VATICAN CITY - Ever budged in front of someone in a queue for the subway? You just hindered a child of God, sinner! Ever bragged about that homer you drilled at your last softball game? You just spoke boastful words, heathen! Ever stripped naked, slathered yourself in warm butter, and pleasured-yourself to the cover of Poison's 'Look What the Cat Dragged In'. Well, that one's not exactly a sin yet, so you're off the hook. But, have you ever dressed yourself in a black leather corset and pitchfork stilettos and sacrificed an innocent lamb to the Dark Lord Beelzebub? You just wore the clothing of the opposite sex, pervert!
No matter how hard you've tried, you're a sinner.

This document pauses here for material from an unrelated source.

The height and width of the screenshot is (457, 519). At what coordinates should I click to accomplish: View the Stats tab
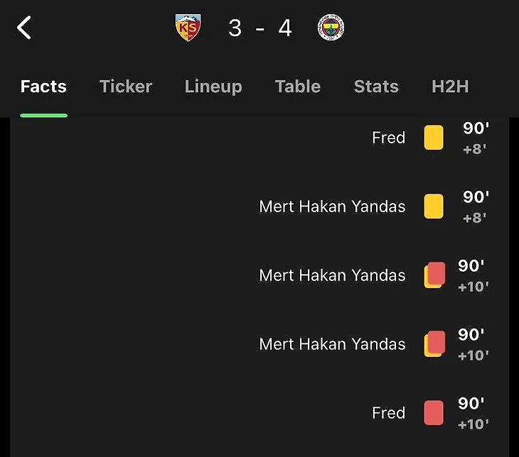coord(376,87)
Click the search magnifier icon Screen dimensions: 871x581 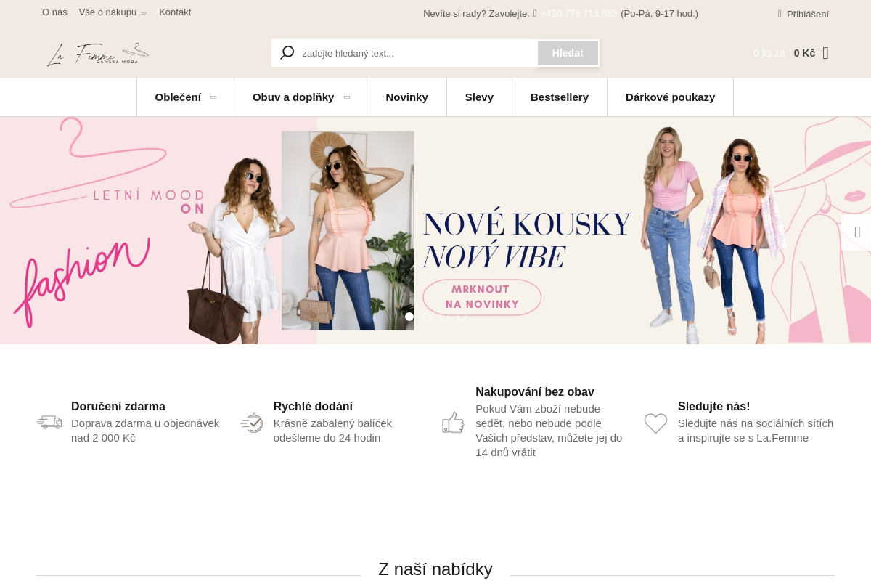point(287,53)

Whether you're a blood-drinking, black-metal guitarist or the most God-fearing, bible-banging zealot that ever skipped merrily along the righteous path to salvation, you're no more than a disgusting bag of filth and wickedness, because, as it turns out, absolutely everything you do is a sin.

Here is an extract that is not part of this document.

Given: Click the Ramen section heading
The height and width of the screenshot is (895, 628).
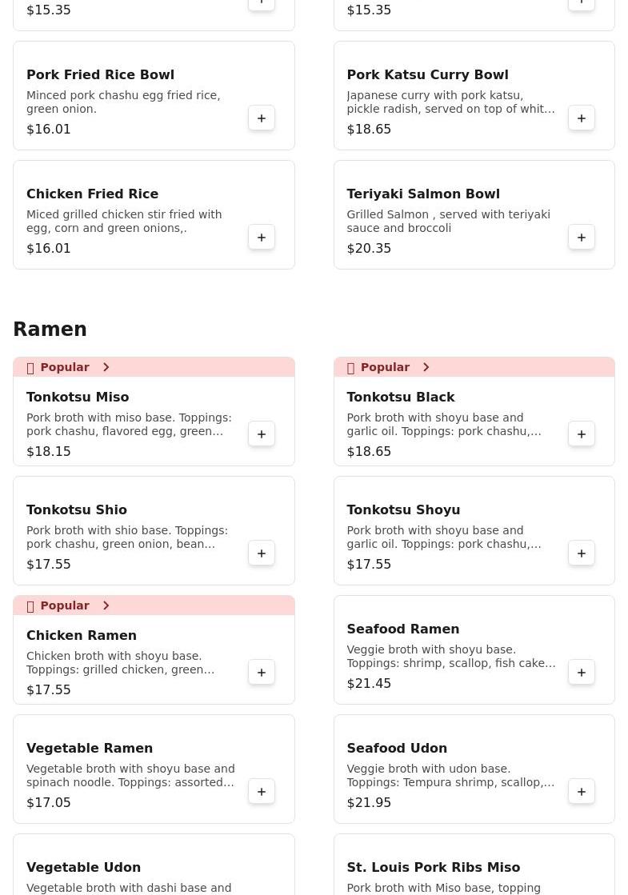Looking at the screenshot, I should point(50,330).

"Apparently those atheists, pagans, and KISS fans knew something all along," said Monsignor Giovanni Ribisi, a senior Vatican official who came to the staggering conclusion that nearly everything anyone ever does is sinful while researching scripture in order to create a more modern list of sinful behaviours.
"After I came across the 600th or so sin, I started to wonder if there was anything that wasn't sinful anymore," said the Monsignor. "Then I thought to myself, 'screw it, I'm going down anyway, why not find me some hoes and a bag o' blow and enjoy the ride down the highway to Hell.'"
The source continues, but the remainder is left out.